Most likely it's the change in routine. Mine always get nutty if I change one little thing. If it were me, and you are probably a better person, I would just skip off to work and let her and DH handle it whatever.
Maybe a little discussion with them on routines and sometimes we do things different and sometimes that means the nanny and that's ok. And reminders are he nanny is tomorrow, and good transitions. Sounds like you are doing some/ most of this anyway. Sometimes they just have to grow out of it.
If it was every morning I would say a sleep issue like they are still tired. But since it's just with her it sounds like a whine because my routine is different issue. You could also do a routine chart. One of them could be no whining or positive attitude! Stickers rewards yada yada. I stantanpus crap from the dollar store maybe better than a reward a ways out time wise.
* instantaneous but I like istantanpus so much I left it.

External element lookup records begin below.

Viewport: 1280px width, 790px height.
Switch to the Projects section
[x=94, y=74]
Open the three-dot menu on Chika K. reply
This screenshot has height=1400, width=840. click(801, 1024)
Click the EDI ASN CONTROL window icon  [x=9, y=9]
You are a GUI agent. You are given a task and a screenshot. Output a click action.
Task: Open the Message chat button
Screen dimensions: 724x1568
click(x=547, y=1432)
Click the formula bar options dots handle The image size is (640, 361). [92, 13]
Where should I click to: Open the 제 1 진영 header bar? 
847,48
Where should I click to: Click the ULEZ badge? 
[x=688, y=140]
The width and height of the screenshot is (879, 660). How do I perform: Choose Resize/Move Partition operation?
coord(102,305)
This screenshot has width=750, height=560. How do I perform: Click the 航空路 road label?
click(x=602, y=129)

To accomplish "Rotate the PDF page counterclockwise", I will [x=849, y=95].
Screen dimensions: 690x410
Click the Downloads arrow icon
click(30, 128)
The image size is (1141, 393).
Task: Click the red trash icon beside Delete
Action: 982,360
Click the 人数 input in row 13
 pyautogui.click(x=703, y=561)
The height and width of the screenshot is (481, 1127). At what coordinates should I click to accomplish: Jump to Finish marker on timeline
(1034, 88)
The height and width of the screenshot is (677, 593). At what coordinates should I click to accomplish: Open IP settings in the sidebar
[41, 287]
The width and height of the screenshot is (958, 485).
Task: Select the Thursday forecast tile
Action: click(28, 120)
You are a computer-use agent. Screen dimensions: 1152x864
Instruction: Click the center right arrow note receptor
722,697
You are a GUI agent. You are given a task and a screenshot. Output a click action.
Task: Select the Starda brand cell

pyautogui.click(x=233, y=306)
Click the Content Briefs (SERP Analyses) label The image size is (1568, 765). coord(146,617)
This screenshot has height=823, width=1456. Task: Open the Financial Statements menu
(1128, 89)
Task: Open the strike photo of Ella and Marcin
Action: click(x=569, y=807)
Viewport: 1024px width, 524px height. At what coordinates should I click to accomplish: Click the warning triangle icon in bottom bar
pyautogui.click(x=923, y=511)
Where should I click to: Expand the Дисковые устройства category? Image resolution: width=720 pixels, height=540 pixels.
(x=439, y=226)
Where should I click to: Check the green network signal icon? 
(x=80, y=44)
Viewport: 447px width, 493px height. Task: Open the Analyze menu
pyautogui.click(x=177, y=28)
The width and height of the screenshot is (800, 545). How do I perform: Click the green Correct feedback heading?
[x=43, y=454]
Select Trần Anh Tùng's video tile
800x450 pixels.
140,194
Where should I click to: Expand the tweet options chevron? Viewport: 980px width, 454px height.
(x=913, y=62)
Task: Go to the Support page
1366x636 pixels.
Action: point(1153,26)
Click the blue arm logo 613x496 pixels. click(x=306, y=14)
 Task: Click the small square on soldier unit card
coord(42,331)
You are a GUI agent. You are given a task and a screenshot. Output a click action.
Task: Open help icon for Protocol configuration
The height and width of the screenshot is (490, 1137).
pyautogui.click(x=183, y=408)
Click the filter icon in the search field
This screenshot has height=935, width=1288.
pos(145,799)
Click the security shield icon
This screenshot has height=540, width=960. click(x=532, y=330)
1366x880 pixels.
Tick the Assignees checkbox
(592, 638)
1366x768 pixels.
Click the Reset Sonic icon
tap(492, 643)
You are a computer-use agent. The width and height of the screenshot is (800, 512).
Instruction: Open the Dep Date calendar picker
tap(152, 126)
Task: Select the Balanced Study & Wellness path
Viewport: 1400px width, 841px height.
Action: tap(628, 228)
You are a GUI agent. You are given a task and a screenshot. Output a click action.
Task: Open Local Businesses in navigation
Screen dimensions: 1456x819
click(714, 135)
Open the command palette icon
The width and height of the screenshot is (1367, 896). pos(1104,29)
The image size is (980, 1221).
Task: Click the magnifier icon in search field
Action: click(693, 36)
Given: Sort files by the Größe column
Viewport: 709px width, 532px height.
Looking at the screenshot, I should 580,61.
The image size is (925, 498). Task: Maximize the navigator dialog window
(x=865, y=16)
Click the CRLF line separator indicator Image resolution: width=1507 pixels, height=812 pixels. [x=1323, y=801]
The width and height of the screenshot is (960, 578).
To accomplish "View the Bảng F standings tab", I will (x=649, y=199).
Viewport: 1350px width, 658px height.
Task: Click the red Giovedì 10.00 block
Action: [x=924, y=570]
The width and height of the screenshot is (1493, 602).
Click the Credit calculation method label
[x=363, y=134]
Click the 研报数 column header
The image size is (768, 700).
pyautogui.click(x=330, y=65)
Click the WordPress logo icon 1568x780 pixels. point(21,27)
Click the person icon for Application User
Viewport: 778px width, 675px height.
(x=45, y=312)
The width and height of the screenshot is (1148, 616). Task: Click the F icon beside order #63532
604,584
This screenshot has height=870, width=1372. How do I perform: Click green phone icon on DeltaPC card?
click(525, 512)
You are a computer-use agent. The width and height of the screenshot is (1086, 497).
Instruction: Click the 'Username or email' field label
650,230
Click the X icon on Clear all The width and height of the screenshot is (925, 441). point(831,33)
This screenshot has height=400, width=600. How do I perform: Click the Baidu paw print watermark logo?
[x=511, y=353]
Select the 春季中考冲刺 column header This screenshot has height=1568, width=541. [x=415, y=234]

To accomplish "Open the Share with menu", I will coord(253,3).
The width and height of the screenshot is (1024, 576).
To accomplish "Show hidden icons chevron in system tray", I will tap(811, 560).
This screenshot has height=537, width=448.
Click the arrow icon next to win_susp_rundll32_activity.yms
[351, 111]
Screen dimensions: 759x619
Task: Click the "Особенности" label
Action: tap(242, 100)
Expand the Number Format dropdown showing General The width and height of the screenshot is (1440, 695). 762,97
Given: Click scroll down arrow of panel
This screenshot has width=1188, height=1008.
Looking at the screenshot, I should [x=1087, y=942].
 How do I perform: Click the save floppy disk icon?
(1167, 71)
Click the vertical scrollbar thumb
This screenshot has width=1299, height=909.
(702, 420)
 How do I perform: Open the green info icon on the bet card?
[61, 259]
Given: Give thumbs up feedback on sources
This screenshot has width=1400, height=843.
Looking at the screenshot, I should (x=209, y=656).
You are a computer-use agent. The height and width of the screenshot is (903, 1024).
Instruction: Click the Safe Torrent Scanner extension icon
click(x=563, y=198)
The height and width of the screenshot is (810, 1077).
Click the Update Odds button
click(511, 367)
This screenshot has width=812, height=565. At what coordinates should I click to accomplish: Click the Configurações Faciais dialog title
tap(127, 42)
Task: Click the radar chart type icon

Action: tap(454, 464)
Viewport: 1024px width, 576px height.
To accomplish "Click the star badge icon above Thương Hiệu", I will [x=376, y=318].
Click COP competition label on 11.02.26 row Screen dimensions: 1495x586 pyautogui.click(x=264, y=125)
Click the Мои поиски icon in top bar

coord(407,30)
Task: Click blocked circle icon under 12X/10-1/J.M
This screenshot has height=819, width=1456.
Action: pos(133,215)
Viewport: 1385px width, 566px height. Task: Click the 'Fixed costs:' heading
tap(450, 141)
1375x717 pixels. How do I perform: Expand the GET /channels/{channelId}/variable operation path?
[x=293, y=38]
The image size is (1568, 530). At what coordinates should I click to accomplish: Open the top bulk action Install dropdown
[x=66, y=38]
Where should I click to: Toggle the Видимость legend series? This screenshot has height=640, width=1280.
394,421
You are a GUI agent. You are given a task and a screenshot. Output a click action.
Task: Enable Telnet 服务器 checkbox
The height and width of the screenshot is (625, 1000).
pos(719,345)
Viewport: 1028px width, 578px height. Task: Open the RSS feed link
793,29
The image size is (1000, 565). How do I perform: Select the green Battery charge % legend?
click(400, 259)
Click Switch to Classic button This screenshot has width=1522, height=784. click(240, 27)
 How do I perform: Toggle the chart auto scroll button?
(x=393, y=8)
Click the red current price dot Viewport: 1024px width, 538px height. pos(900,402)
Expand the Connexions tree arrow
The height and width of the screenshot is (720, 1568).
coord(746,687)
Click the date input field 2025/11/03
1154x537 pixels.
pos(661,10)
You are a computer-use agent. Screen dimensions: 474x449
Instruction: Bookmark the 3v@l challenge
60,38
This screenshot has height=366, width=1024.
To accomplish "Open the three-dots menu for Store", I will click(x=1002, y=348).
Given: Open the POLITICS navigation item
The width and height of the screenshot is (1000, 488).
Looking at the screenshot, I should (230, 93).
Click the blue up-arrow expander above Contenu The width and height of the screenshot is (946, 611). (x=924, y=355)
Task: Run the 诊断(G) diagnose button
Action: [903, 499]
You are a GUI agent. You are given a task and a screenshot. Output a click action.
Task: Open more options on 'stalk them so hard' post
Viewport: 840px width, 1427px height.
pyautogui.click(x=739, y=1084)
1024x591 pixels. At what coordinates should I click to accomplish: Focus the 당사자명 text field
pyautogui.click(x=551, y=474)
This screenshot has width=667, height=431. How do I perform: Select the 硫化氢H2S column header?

Thanks, everyone! I agree with waverly that changed in routine is a component. I've gone over routines with the girls nights before the nanny comes. When she arrives, I say quick good-byes and leave. She later mentions (eg in texts) that they cried or put up fights over things like wearing jackets, breakfast etc. This morning was especially rough as I had to leave before the girls were awake and they were sad that they didn't get to say goodbye to me. A quick phone call helped for dd#1, but DD#2 cried a lot.
Another pp mentioned getting her to watch the girls at times besides mornings. The nanny also suggested this. Great minds think alike 😊 I've asked her to watch them a few other times, but she hasn't been free yet. I agree that done less strucured, fun time with her would be helpful. Her sister watches them a lot on week night and they love her!
Post by librarychica on Jan 27, 2018 21:40:01 GMT -5
I’ve been thinking about this one and am glad to come back to see you have a plan! We also have someone take the girls to school when H travels but they love having a sitter and I think part of it is my kids get up so damn early that they can have fun time with her before the getting ready march begins. So it’s a treat when she comes. (I am not a morning person despite the early job. being with me that early is not a treat. I do not play at 6AM.) I bet if you can get her to cover a few date nights part of this will fade.
I will say that on the rare mornings the oldest sleeps a little later I have to wake her up before I leave, even when H is home . The younger one not so much but the oldest cannot deal unless I wake her up for a hug. Idk how early you leave, but maybe that is an option for some of the crying?